DATASET EXCERPTS:
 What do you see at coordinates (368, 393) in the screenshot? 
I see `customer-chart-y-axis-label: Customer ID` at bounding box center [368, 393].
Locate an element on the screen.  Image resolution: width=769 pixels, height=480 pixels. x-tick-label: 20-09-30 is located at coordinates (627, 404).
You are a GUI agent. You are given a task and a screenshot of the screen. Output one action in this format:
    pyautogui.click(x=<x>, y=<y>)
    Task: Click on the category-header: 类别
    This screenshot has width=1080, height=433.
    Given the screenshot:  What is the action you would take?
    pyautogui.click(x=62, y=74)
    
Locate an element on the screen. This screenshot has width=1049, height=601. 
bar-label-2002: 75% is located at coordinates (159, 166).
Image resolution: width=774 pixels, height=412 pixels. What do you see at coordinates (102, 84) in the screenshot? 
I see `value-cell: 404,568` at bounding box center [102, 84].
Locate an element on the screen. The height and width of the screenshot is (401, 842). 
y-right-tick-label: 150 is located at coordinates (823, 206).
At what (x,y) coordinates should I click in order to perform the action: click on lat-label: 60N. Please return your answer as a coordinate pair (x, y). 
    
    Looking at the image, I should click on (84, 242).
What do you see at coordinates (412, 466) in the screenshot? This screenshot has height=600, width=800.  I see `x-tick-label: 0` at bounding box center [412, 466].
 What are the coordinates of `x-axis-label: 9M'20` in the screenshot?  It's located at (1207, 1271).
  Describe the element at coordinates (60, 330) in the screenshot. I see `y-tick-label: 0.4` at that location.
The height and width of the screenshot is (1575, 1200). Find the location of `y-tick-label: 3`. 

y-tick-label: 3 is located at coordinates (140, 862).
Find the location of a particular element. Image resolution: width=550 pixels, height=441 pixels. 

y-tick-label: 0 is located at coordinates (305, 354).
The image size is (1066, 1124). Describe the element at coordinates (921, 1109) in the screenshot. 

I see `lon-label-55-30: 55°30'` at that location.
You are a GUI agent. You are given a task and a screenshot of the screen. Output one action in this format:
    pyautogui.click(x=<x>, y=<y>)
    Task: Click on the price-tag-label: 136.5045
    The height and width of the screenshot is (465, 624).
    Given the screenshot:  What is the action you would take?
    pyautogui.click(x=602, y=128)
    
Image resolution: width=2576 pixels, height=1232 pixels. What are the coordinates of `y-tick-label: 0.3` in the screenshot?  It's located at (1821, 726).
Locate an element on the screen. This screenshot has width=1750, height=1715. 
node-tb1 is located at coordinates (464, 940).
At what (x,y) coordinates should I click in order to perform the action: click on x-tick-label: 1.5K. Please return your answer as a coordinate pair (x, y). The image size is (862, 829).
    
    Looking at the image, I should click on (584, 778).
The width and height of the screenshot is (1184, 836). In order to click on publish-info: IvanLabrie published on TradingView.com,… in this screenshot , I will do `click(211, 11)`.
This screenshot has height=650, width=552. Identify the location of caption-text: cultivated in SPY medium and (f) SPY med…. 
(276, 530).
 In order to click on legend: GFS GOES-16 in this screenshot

TASK DIRECTIONS: Recast the data as a numbered list, starting at its first line and stopping after the line that contains "Looking at the image, I should click on (84, 242).", with both of those lines included and blank lines omitted.

WORKED SOLUTION:
1.  What do you see at coordinates (368, 393) in the screenshot? 
2. I see `customer-chart-y-axis-label: Customer ID` at bounding box center [368, 393].
3. Locate an element on the screen.  Image resolution: width=769 pixels, height=480 pixels. x-tick-label: 20-09-30 is located at coordinates (627, 404).
4. You are a GUI agent. You are given a task and a screenshot of the screen. Output one action in this format:
5.     pyautogui.click(x=<x>, y=<y>)
6.     Task: Click on the category-header: 类别
7.     This screenshot has width=1080, height=433.
8.     Given the screenshot:  What is the action you would take?
9.     pyautogui.click(x=62, y=74)
10. Locate an element on the screen. This screenshot has width=1049, height=601. 
11. bar-label-2002: 75% is located at coordinates (159, 166).
12. Image resolution: width=774 pixels, height=412 pixels. What do you see at coordinates (102, 84) in the screenshot? 
13. I see `value-cell: 404,568` at bounding box center [102, 84].
14. Locate an element on the screen. The height and width of the screenshot is (401, 842). 
15. y-right-tick-label: 150 is located at coordinates (823, 206).
16. At what (x,y) coordinates should I click in order to perform the action: click on lat-label: 60N. Please return your answer as a coordinate pair (x, y). 
17.     Looking at the image, I should click on (84, 242).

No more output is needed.